▸ Task description:
Copy the stretch of data from the line containing "At what coordinates should I click to accomplish: Select the red" through the line containing "click(x=320, y=93)", requests included, and shift every x and y coordinate in the answers up by 60. Leave everything else unchanged.
== Data for this exercise
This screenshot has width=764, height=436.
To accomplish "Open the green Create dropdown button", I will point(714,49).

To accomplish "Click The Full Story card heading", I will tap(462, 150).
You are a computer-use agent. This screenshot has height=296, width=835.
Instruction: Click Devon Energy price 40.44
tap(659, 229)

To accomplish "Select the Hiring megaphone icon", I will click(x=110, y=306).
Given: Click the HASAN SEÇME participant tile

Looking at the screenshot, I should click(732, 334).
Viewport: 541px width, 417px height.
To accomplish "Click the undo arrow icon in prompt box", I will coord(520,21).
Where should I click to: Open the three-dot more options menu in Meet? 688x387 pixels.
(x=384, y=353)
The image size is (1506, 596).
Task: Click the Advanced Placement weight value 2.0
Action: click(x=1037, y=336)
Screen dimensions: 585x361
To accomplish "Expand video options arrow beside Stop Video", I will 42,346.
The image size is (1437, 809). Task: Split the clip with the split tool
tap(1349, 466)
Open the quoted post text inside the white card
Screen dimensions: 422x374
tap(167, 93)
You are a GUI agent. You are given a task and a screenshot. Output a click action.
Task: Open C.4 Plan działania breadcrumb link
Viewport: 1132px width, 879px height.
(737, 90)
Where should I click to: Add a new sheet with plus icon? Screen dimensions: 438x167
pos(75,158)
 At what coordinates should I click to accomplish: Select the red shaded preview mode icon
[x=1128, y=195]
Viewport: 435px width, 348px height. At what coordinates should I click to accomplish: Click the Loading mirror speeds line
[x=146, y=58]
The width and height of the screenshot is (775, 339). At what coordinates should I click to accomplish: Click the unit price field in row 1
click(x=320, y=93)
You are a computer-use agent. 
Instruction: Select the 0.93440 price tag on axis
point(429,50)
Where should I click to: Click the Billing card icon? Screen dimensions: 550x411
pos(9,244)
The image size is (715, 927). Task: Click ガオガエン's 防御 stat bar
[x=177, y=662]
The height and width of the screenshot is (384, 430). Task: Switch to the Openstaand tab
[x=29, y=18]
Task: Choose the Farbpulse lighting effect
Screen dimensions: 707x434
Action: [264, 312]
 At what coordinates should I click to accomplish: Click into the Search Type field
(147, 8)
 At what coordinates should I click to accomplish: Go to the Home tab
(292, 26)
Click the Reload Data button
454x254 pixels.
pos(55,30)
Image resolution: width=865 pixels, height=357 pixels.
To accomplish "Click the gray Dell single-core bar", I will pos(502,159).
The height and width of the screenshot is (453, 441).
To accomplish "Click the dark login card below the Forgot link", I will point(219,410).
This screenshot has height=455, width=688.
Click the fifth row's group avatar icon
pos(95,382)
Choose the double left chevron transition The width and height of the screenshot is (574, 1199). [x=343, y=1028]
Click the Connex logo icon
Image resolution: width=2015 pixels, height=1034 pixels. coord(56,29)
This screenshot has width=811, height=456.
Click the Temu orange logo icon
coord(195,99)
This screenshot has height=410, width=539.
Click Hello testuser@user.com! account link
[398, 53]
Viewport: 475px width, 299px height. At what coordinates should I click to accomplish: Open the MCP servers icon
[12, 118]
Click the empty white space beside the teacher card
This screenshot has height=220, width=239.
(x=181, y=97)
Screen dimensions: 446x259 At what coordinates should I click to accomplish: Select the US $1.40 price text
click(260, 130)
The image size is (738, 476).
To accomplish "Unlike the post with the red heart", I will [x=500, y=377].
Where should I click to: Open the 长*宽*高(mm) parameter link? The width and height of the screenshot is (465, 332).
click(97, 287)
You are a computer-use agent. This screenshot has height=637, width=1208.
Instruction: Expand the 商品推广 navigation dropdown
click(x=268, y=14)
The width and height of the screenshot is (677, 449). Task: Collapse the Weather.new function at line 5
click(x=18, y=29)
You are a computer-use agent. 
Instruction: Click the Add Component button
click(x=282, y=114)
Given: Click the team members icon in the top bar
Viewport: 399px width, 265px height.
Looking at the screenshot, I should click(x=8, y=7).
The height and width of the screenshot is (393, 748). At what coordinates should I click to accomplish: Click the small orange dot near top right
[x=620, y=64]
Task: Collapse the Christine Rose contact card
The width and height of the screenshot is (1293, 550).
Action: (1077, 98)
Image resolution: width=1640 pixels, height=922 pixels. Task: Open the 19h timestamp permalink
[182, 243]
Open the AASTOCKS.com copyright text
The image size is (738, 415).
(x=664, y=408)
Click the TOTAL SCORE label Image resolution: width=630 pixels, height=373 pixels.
====
▸ The completed task:
 At what coordinates should I click to accomplish: Select the red shaded preview mode icon
[x=1188, y=255]
Viewport: 435px width, 348px height. At what coordinates should I click to accomplish: Click the Loading mirror speeds line
[x=206, y=118]
The width and height of the screenshot is (775, 339). At what coordinates should I click to accomplish: Click the unit price field in row 1
click(x=380, y=153)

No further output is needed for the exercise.